Collected data entries
********
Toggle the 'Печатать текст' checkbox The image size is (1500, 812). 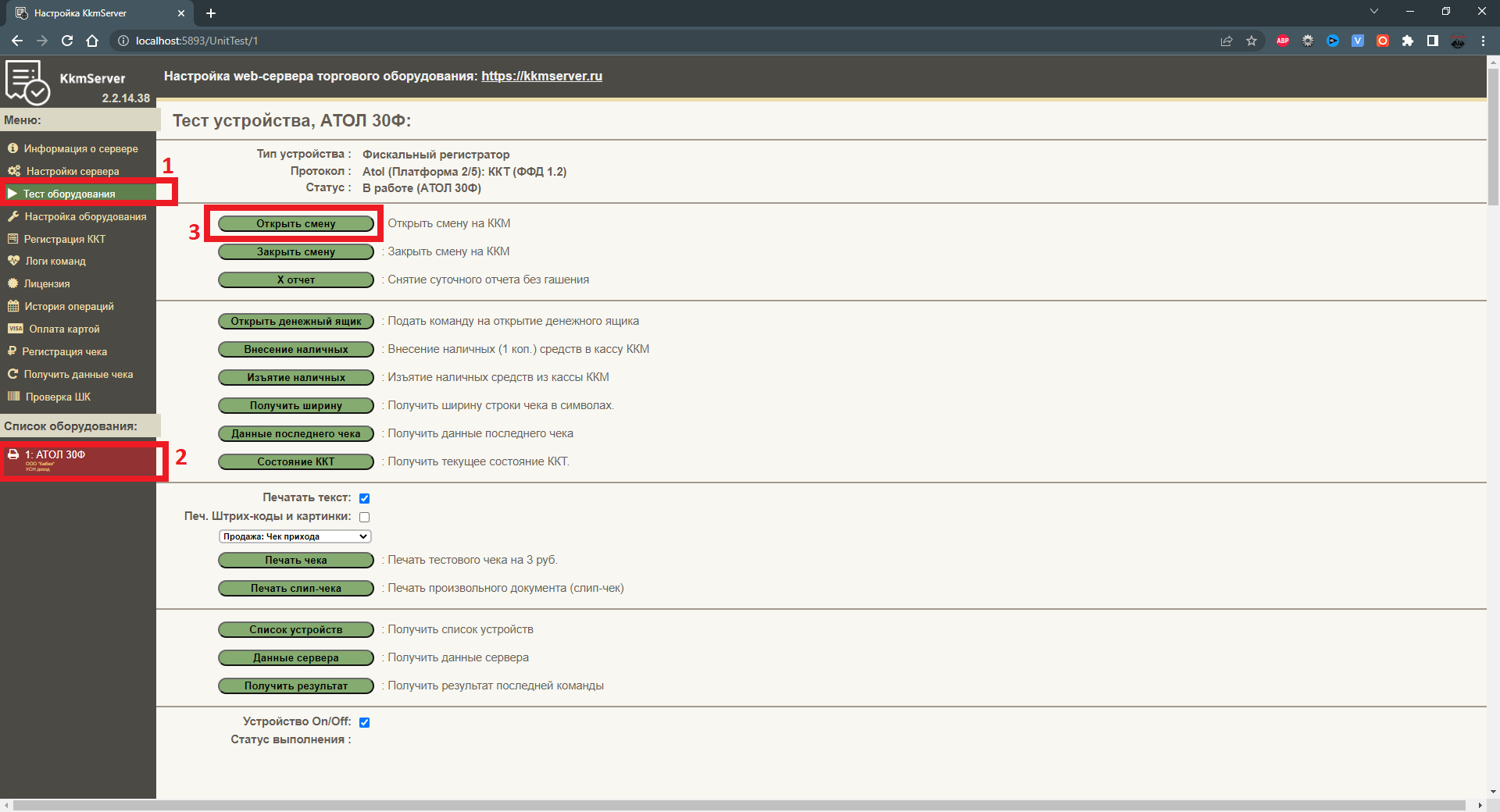click(364, 498)
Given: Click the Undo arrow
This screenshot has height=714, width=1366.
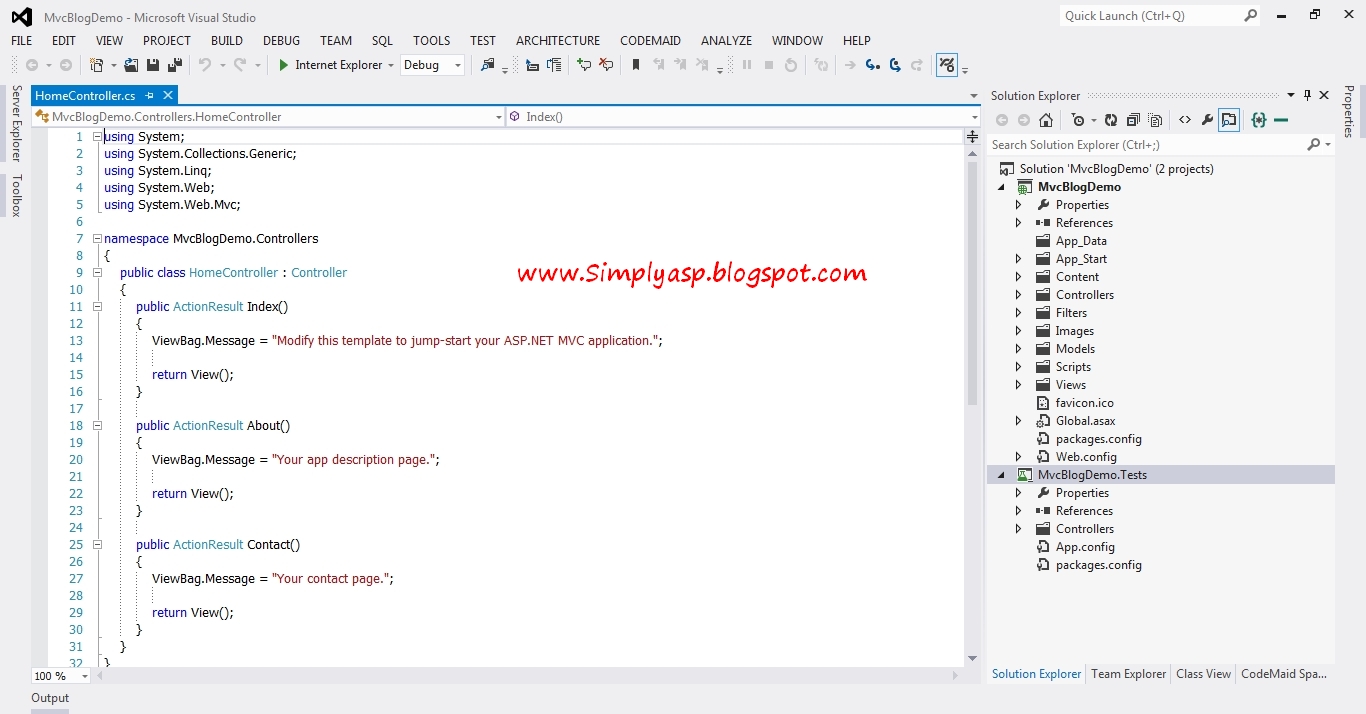Looking at the screenshot, I should 207,64.
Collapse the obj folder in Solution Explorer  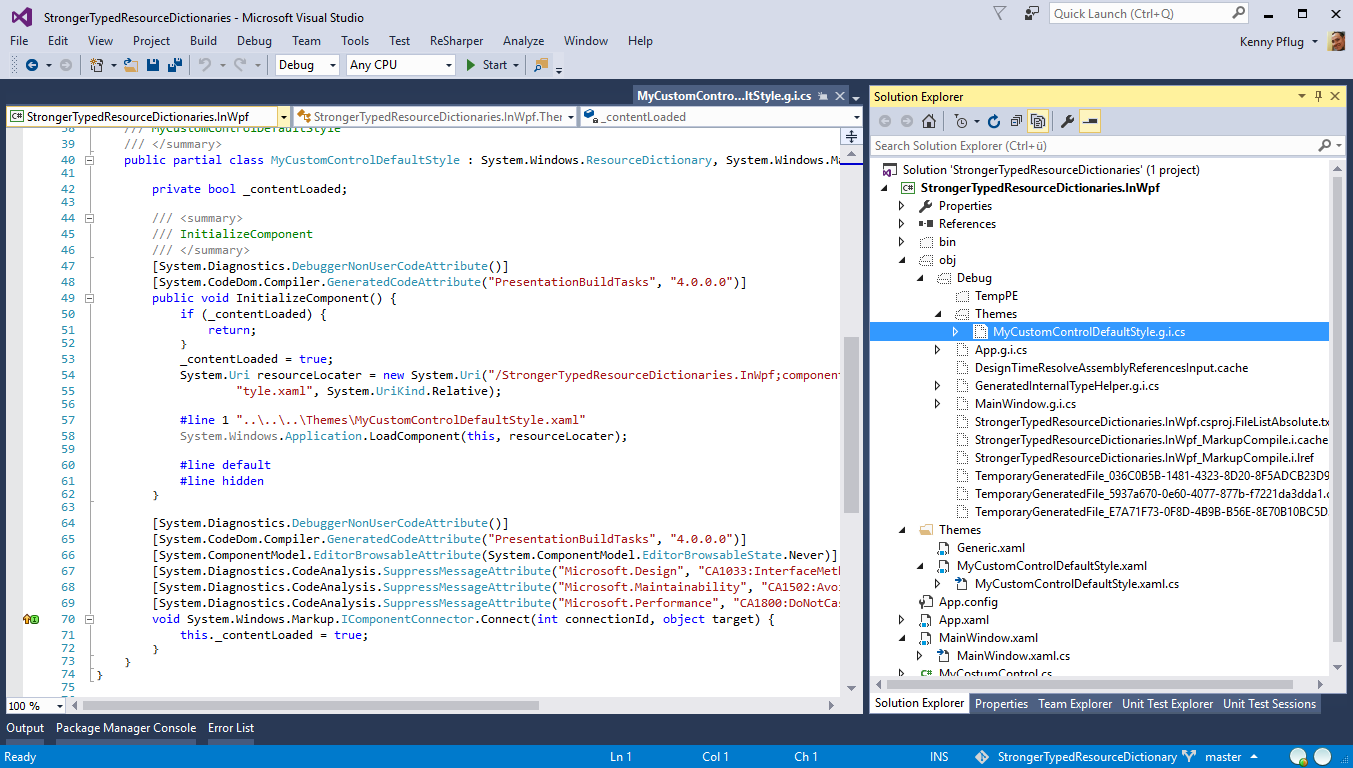click(x=901, y=259)
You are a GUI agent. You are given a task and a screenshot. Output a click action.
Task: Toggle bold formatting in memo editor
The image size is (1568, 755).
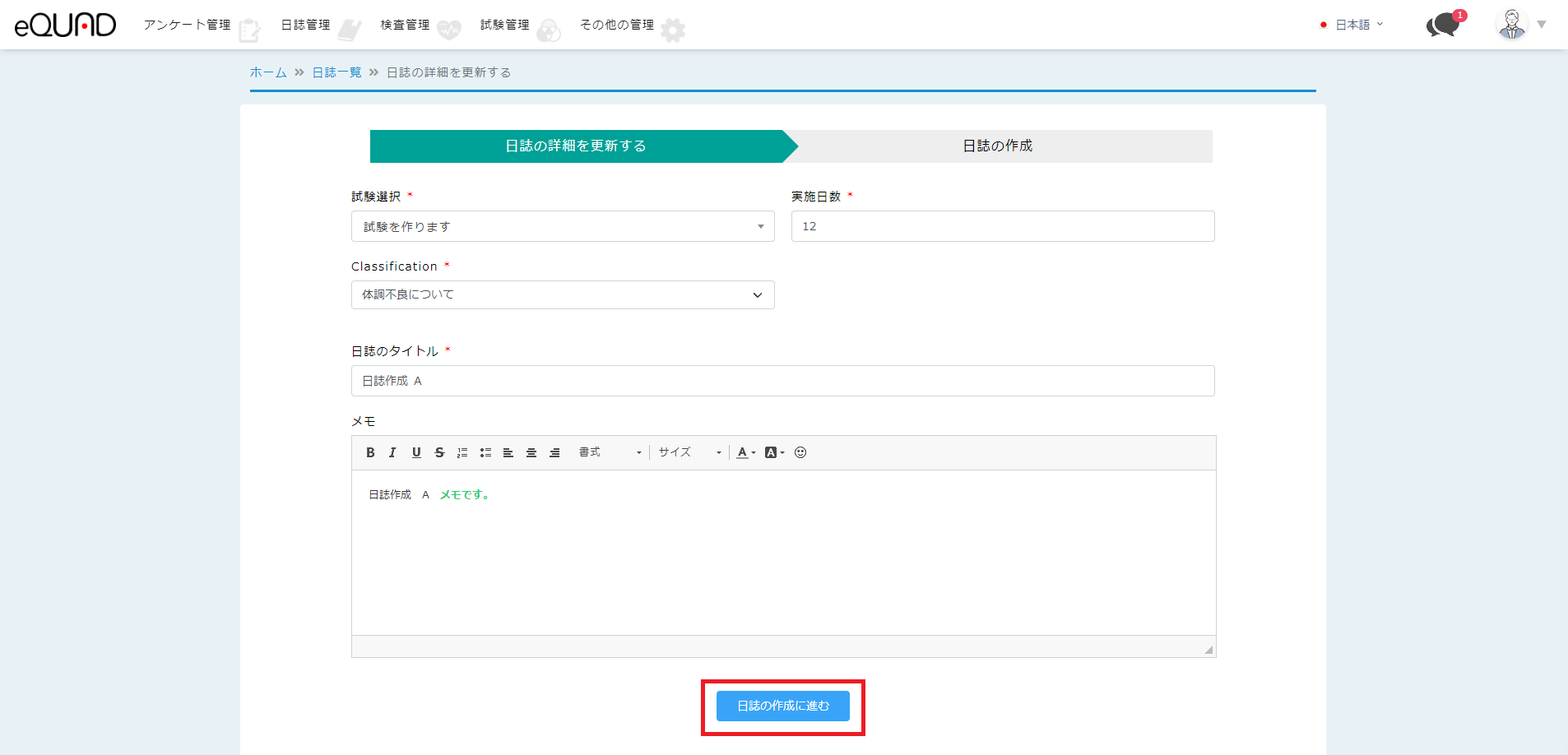pos(370,452)
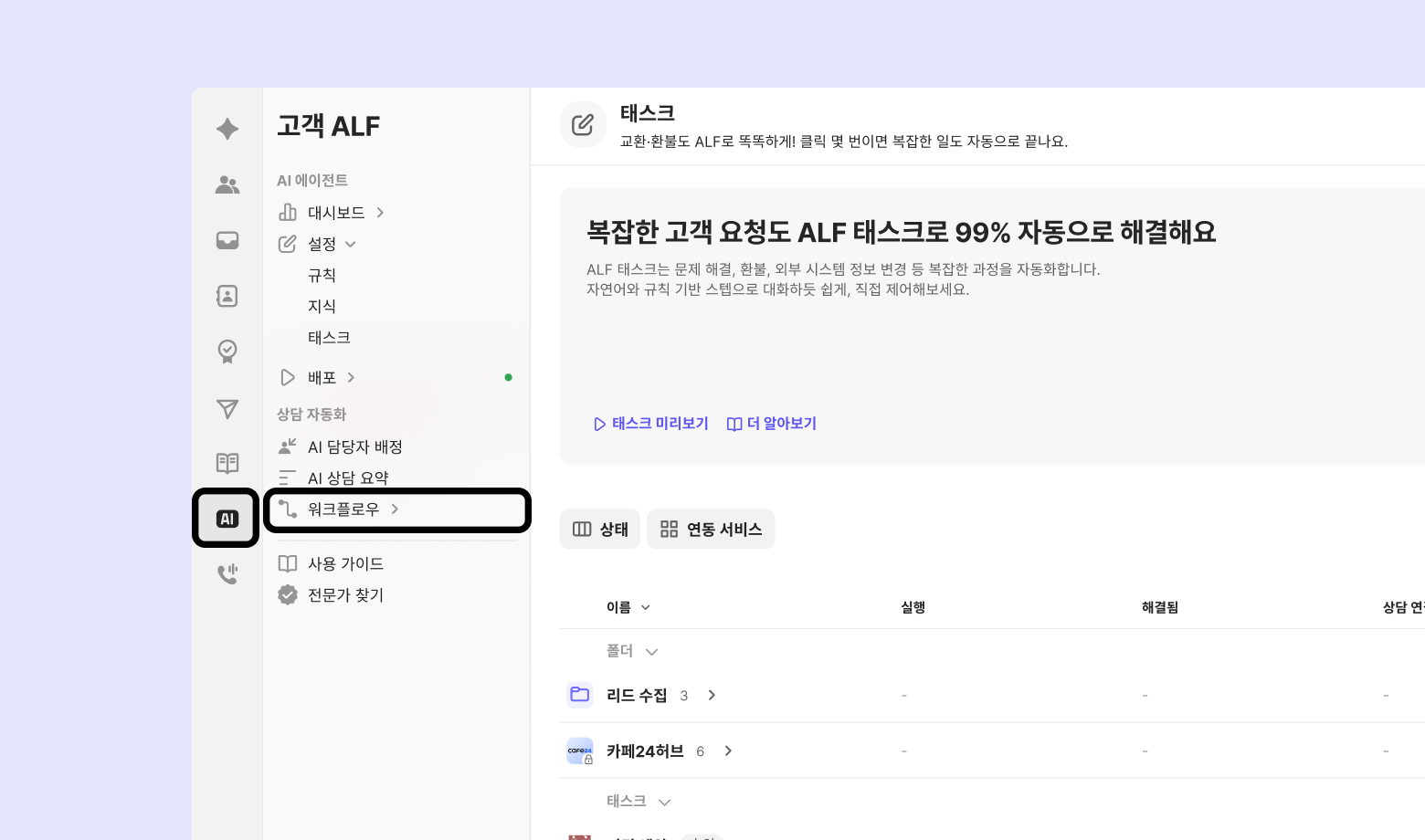Viewport: 1425px width, 840px height.
Task: Collapse the 설정 section
Action: (322, 244)
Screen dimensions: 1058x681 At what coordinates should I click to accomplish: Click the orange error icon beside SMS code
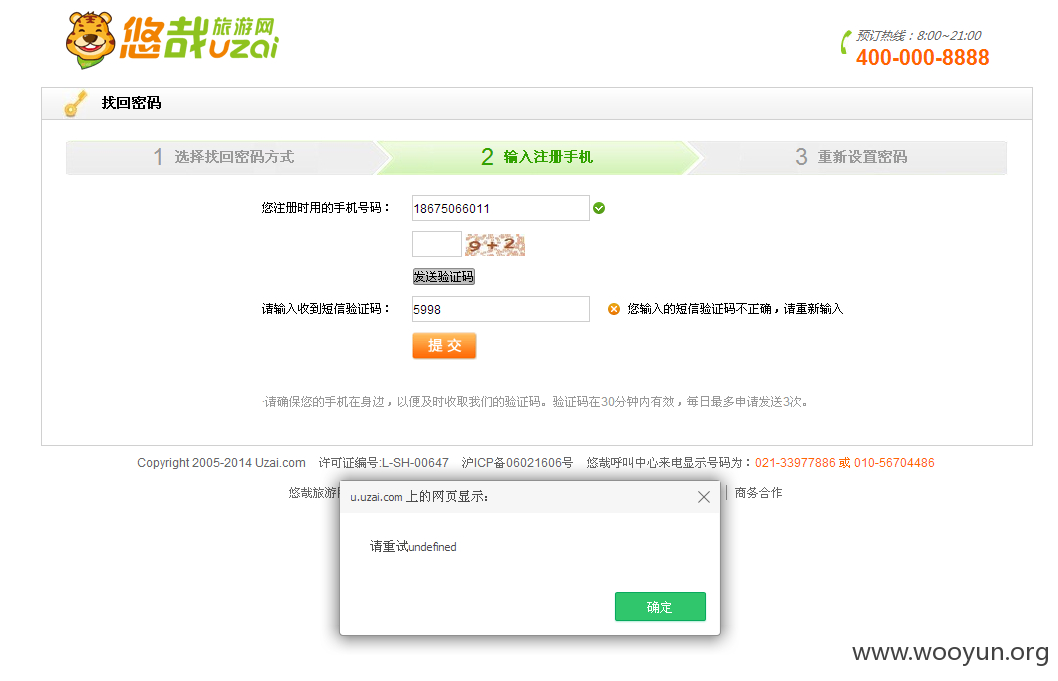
********
__WHAT YOU NEED TO DO__:
From the line with "Task: Toggle bold formatting in memo editor" down to the last line of the entries above, set down every line exactly, apart from the pictures.

__REPLY TO THE EXERCISE__:
Task: Toggle bold formatting in memo editor
The image size is (1568, 755).
pos(370,452)
Viewport: 1425px width, 840px height.
Task: Collapse the 설정 section
Action: (322, 244)
Screen dimensions: 1058x681 At what coordinates should I click to accomplish: Click the orange error icon beside SMS code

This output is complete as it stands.